(Extrait du document):
____

L’Amicale de la francophonie multiculturelle du Manitoba a tenu sa première AGA depuis 2013. Depuis décembre dernier l’organisme a suscité un questionnement public. Une trentaine de personnes réunies en AGA ont élu un nouveau CA.

Par Morgane LEMÉE

La rencontre a eu lieu le 31mai à l’Université de Saint-Boniface. Matthias Oullé, élu président d’assemblée, a d’abord laissé la parole à Raymond Kazadi, président sortant de l’Amicale. Quant au laps de temps de cinq années depuis la dernière AGA, ce dernier commente : « En octobre 2013, nous avons été huit personnes élues. De huit, nous sommes rapidement passés à cinq personnes, après trois démissions. Parmi les cinq membres restants, trois sont restés actifs. Les deux autres étaient en mouvement constant, pour des raisons professionnelles. »

| Bilan du bureau sortant

Raymond Kazadi a présenté un rapport des activités de l’Amicale depuis son élection en octobre 2013. Entre autres : organisation de cafés-citoyens, de rencontres, de débats et implication de l’Amicale lors d’évènements politiques ou communautaires.

____

(Données extraites):

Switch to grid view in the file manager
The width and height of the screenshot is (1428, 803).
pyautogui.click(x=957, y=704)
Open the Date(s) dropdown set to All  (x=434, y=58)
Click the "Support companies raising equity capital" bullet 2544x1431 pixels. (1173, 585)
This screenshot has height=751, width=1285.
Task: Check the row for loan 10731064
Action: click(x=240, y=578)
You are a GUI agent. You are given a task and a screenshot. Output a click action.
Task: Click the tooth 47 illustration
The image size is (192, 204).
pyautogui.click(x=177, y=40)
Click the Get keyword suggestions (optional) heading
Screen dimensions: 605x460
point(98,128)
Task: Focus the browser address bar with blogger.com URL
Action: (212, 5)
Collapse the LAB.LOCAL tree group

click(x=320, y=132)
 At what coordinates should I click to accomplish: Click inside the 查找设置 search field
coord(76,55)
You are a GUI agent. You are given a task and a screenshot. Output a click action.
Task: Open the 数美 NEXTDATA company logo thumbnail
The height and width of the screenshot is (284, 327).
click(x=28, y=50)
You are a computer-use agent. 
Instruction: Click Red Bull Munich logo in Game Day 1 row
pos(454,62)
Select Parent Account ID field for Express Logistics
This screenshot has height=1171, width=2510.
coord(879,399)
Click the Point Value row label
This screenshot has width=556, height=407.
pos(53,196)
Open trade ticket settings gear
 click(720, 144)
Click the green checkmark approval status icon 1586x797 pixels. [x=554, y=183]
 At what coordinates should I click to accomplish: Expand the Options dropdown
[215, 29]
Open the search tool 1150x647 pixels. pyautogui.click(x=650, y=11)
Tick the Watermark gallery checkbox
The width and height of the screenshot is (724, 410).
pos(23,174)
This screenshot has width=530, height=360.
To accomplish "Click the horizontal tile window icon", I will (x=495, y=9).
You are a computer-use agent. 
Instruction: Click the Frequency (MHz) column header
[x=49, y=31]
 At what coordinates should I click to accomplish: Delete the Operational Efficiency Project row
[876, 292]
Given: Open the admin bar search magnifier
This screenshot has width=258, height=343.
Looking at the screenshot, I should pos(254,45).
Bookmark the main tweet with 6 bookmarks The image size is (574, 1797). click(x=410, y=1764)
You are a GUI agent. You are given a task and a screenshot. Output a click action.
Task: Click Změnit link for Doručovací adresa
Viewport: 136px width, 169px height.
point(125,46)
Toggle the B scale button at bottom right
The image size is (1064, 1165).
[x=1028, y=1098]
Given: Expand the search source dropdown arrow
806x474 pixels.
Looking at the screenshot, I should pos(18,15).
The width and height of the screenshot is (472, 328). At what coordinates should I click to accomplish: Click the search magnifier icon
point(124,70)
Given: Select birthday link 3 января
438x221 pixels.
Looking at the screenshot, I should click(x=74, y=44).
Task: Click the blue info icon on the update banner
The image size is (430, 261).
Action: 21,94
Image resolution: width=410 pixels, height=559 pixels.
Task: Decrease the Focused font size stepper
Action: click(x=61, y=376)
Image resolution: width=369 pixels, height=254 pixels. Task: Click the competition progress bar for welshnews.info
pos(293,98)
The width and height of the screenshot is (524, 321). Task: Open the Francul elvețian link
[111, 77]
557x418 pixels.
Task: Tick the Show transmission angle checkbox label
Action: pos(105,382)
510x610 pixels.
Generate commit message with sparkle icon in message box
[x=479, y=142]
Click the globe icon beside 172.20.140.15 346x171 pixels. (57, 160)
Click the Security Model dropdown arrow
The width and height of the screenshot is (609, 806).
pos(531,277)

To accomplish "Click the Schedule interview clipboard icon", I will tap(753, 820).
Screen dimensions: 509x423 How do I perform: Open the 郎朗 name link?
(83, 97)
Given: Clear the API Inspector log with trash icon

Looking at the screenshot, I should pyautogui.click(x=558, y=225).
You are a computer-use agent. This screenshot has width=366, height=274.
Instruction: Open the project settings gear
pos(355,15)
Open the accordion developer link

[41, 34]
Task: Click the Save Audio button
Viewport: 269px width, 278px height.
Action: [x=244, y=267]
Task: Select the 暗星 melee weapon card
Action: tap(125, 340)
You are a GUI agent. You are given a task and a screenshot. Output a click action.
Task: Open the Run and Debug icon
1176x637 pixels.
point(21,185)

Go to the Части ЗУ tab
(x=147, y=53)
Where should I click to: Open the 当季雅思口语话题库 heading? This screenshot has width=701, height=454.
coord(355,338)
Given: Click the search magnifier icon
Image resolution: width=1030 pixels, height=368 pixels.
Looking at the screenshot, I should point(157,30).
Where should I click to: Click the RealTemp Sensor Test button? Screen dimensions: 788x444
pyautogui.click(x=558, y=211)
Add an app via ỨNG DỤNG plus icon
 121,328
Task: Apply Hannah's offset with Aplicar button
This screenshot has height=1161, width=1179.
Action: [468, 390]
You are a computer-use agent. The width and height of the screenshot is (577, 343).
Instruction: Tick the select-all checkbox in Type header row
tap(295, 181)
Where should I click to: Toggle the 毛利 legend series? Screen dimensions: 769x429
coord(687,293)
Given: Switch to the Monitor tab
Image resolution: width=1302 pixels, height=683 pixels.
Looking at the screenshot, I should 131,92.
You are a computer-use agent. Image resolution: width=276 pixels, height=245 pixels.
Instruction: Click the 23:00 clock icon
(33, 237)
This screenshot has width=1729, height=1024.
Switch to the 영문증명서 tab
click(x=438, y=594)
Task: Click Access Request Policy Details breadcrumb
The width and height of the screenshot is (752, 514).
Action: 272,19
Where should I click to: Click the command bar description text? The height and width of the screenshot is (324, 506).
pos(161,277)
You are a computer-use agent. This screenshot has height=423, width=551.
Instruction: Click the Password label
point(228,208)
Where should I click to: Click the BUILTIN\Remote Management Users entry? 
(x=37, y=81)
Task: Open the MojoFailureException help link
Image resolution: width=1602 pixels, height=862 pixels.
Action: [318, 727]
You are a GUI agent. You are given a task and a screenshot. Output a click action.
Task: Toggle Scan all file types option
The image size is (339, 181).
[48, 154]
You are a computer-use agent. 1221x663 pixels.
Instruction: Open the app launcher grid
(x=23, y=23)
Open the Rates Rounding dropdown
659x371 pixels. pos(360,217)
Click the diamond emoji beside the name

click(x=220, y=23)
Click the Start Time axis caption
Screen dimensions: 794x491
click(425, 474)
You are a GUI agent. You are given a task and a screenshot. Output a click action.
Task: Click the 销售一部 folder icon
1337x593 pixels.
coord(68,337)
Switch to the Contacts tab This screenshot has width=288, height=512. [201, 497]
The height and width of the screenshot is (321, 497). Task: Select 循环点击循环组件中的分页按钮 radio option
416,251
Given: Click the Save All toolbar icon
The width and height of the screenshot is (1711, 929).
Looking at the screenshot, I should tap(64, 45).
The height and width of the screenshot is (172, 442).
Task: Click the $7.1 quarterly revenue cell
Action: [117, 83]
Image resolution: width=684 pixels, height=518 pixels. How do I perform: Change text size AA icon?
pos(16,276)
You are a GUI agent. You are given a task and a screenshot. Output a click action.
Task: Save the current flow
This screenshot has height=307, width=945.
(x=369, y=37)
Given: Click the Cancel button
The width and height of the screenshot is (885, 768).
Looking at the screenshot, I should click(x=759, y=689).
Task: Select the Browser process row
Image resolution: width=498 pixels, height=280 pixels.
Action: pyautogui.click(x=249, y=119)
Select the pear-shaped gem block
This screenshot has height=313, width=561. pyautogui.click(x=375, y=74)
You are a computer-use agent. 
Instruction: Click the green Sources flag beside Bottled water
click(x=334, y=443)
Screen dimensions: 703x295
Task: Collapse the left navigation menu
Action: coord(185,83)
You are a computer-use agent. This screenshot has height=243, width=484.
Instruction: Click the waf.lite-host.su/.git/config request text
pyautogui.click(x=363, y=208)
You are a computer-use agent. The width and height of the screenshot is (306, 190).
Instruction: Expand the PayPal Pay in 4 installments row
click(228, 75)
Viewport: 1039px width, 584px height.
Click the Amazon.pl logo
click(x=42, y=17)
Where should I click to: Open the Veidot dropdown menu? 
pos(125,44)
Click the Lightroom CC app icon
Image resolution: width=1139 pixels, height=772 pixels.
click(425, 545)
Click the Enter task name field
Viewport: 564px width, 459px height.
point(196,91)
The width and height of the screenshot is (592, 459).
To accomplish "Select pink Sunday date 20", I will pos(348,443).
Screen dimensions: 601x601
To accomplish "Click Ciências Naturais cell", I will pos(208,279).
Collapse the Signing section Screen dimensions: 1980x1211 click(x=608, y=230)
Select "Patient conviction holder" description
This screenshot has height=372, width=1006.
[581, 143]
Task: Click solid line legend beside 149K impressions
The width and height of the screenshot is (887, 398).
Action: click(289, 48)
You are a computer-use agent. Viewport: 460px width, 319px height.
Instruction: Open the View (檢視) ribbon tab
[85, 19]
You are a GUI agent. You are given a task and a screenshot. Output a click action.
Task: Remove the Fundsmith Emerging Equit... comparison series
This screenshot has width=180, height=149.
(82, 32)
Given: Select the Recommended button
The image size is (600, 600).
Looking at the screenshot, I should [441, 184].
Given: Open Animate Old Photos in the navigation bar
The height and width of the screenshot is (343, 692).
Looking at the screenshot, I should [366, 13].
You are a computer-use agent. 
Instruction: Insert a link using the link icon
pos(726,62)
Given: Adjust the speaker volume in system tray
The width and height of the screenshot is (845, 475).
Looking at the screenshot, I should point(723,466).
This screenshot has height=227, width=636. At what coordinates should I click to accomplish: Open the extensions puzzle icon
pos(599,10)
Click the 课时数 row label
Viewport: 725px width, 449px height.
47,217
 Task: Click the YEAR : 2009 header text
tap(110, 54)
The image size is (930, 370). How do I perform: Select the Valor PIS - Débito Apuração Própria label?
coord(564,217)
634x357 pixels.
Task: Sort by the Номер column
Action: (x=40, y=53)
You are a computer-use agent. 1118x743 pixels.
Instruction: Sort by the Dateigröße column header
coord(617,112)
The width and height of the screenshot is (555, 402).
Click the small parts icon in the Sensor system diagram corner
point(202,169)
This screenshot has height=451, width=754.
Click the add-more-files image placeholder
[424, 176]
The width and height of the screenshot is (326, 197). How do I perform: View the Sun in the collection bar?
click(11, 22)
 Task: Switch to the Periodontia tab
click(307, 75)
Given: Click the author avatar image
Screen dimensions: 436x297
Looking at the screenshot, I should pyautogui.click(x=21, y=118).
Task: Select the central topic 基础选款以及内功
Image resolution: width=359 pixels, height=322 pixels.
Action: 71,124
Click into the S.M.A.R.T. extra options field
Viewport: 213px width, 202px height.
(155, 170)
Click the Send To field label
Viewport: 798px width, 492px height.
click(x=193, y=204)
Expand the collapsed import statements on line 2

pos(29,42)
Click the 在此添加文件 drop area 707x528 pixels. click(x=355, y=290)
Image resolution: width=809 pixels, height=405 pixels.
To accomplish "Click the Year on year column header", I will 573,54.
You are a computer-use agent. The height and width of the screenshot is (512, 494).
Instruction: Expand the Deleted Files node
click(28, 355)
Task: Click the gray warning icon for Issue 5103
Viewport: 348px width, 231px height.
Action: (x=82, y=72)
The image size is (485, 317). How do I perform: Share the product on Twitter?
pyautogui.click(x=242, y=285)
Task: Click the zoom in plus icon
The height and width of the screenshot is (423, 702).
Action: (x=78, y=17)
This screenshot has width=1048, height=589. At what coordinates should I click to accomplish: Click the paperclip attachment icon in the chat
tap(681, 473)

____

(Objectif énoncé 1):
Indiquez si chacune des affirmations suivantes concorde avec l'article sur l'AGA de l'Amicale, en justifiant par une citation exacte : (a) la rencontre s'est tenue à l'Université de Saint-Boniface ; (b) Matthias Oullé est le président sortant de l'Amicale ; (c) huit personnes ont été élues en octobre 2013.
(Objectif énoncé 2):
Recopiez le passage de l'article sur l'AGA de l'Amicale compris entre « La rencontre a » et « politiques ou communautaires. », bornes incluses.
(Objectif énoncé 3):
D'après l'article sur l'AGA de l'Amicale, combien des membres restants du bureau élu en 2013 sont restés actifs ?

(Solution 1):
(a) Oui : « La rencontre a eu lieu le 31mai à l’Université de Saint-Boniface. »
(b) Non : « Raymond Kazadi, président sortant de l’Amicale »
(c) Oui : « En octobre 2013, nous avons été huit personnes élues. »

(Solution 2):
La rencontre a eu lieu le 31mai à l’Université de Saint-Boniface. Matthias Oullé, élu président d’assemblée, a d’abord laissé la parole à Raymond Kazadi, président sortant de l’Amicale. Quant au laps de temps de cinq années depuis la dernière AGA, ce dernier commente : « En octobre 2013, nous avons été huit personnes élues. De huit, nous sommes rapidement passés à cinq personnes, après trois démissions. Parmi les cinq membres restants, trois sont restés actifs. Les deux autres étaient en mouvement constant, pour des raisons professionnelles. »

| Bilan du bureau sortant

Raymond Kazadi a présenté un rapport des activités de l’Amicale depuis son élection en octobre 2013. Entre autres : organisation de cafés-citoyens, de rencontres, de débats et implication de l’Amicale lors d’évènements politiques ou communautaires.

(Solution 3):
Trois des cinq membres restants sont restés actifs.